On the identical time, it suggested banks to repair the KYC gaps and carefully monitor gold loans and hinted that it could problem directive to ban banks from charging pre-payment penalties on floating fee loans taken by small entrepreneurs. Though banks and finance corporations have the discretion to set limits on unsecured exposures, “some entities have mounted very excessive ceilings, which have to be constantly monitored”, the RBI report mentioned.

The regulator’s worries stem from the truth that even after it raised danger weightage on unsecured loans in November 2023, unsecured loans nonetheless represent one-fourth of business banks’ books on the finish of March 2024.

The RBI added it expects “boards of regulated entities (RE) to indicate prudence and keep away from exuberance within the curiosity of their very own monetary well being as additionally systemic monetary stability”. Justifying its stance, RBI mentioned that although credit score development has dipped, “delinquency ranges and leverage warrant enhanced vigil”.

On top-up loans, the RBI identified that lenders typically sanction additional amenities to debtors with minimal processes and due diligence, generously underwrite loans, observe insufficient fund end-use monitoring, and deviate from loan-to-value (LTV) ratios and danger weights.
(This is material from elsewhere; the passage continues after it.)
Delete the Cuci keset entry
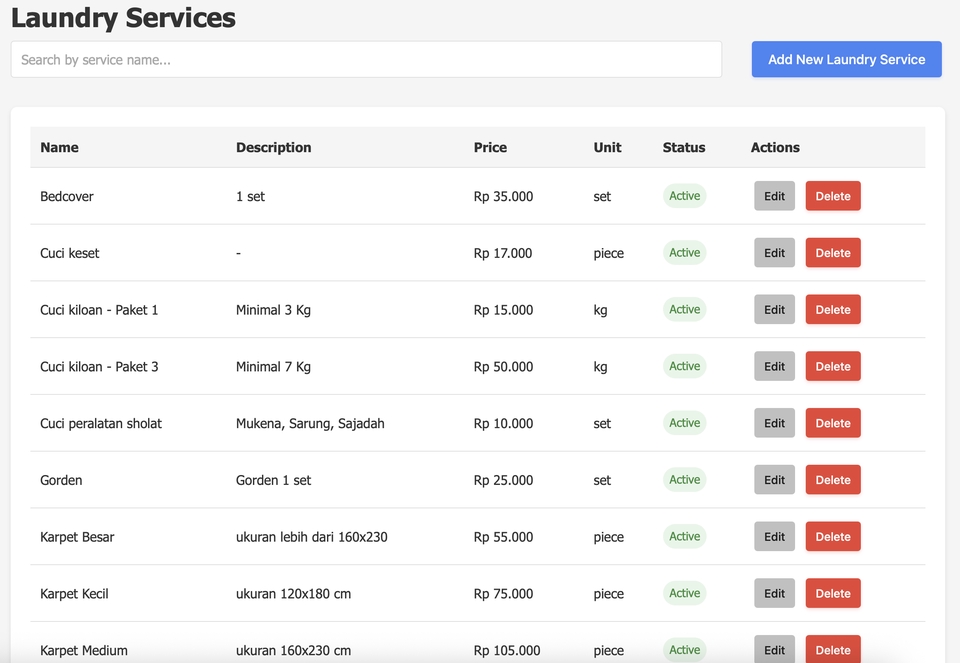This screenshot has height=663, width=960. point(832,253)
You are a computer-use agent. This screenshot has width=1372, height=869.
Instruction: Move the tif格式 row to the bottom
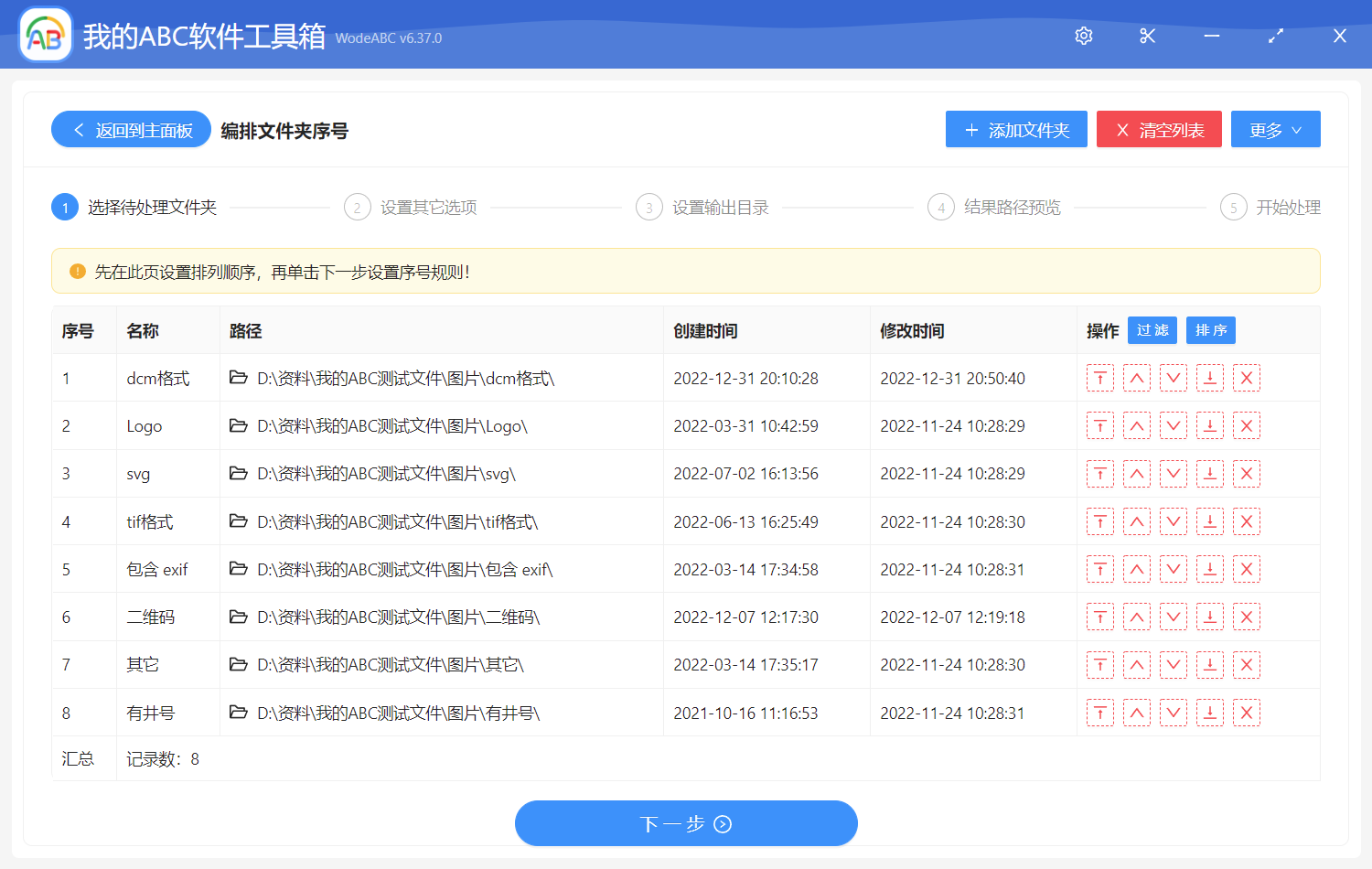[1209, 522]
“The RBI will assess the necessity, if any, for extra regulatory interventions to mitigate the recognized dangers in circumstances of different top-up loans,” mentioned the regulator. The central financial institution additionally warned about malpractices within the digital lending scape whereby “unscrupulous gamers in digital lending house, who falsely declare affiliation with RE. Enhanced monitoring and transparency are required.” To mitigate this danger, the RBI is within the technique of establishing a repository of Digital Lending Apps.

On the interlinkage between banks, NBFCs and personal credit score, the RBI mentioned: “Robust interrelationship between them may give rise to systemic considerations together with the potential of regulatory arbitrage to avoid rules.” The regulator mentioned shut monitoring “is warranted as their attain expands past mid-sized company debtors”.

The RBI mentioned in its final October coverage that it could limit banks from charging prepayment penalties on floating fee loans of small businessmen to “safeguard clients’ curiosity”. At current, banks will not be permitted to cost prepayment penalty to particular person debtors for functions apart from enterprise. The RBI expressed considerations over excessive attrition in banks and finance corporations, stating that “excessive attrition poses important operational dangers, together with disruption in buyer providers and lack of institutional data”.

KYC GAPS

It additionally directed banks to repair sure gaps in know-your-customer, or KYC processes. “Accounts getting frozen and lack of proactive buyer help have brought on operational inefficiencies and buyer grievances,” the regulator mentioned. The RBI suggested banks to carefully monitor gold mortgage portfolios because it continues to watch irregularities in lending processes.